- a big cleanup to both text and onht transforms for one-hot encoding
- in some portions may be considered a full rewrite
- note that in addition to the suffix convention, onht has a few subtle distinctions vs. text
- in text numbers are converted to strings prior to encoding, so 2 == '2' for instance (needed for suffix convention)
- whereas in onht numbers and strings recieve a distinct activation (unless str_convert parameter activated)
- also in text missing data is represented prior to ML infill as no activation, whereas prior onht missing data was given distinct activation
- new convention for onht, missing data is returned without activation to be consistent with text
- new set of parameters accepted for both text and onht as 'null_activation', 'all_activations', 'add_activations', 'less_activations', and 'consolidated_activations'
- null_activation defaults to False, when True missing data is returned with distinct activation as per prior convention for onht
- all_activations defaults to False, user can pass as a list of all entries that will be targets for activations (which may have fewer or more entries than the set of unique values found in the train set, including entries not found in the train set)
- add_activations defaults to False, user can pass as a list of entries that will be added as targets for activations (resulting in extra returned columns if those entries aren't present in the train set)
- less_activations defaults to False, user can pass as a list of entries that won't be treated as targets for activation (these entries will instead recieve no activation)

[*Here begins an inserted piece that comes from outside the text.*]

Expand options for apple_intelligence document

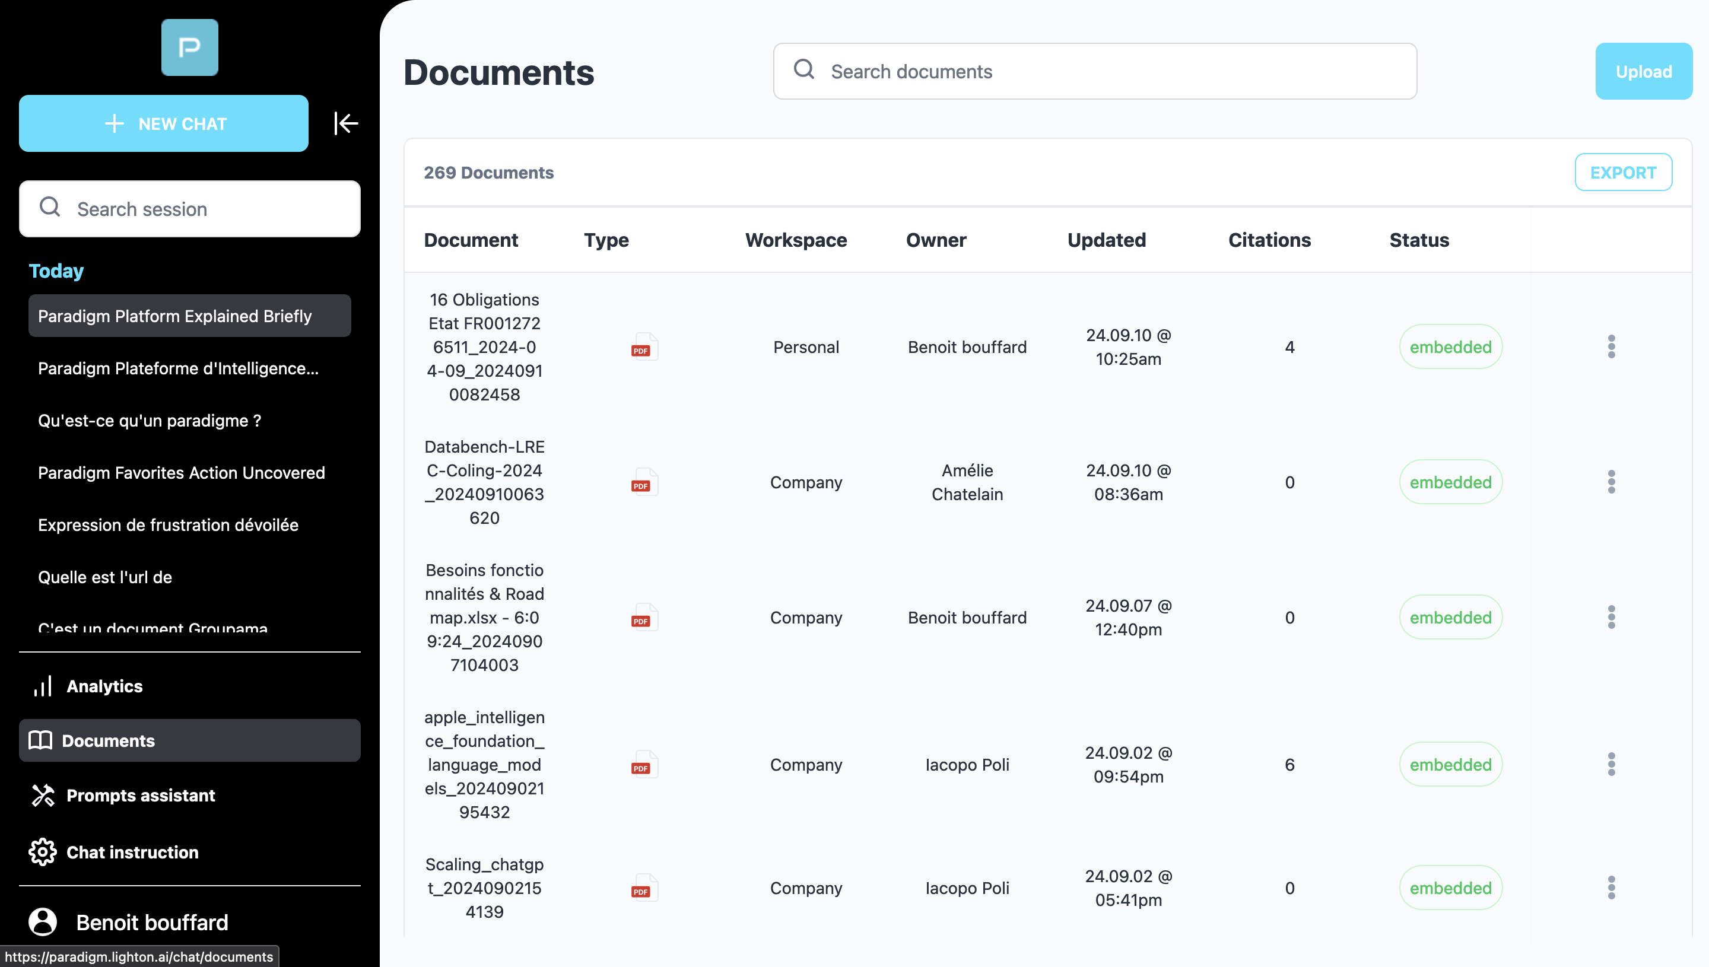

- consolidated_activations defaults to False, user can pass a list of entries (or a list of lists of entries) that will have their activations consolidated to a single common activation
- the returned activation reported as the first entry in each consolidation list
- also found and fixed edge case with pickle download operation to save a populated postprocess_dict associated with internal processdict manipulations editing exterior object (appeared to manifest when passing the same processdict to multiple automunge(.) calls without reinitializing)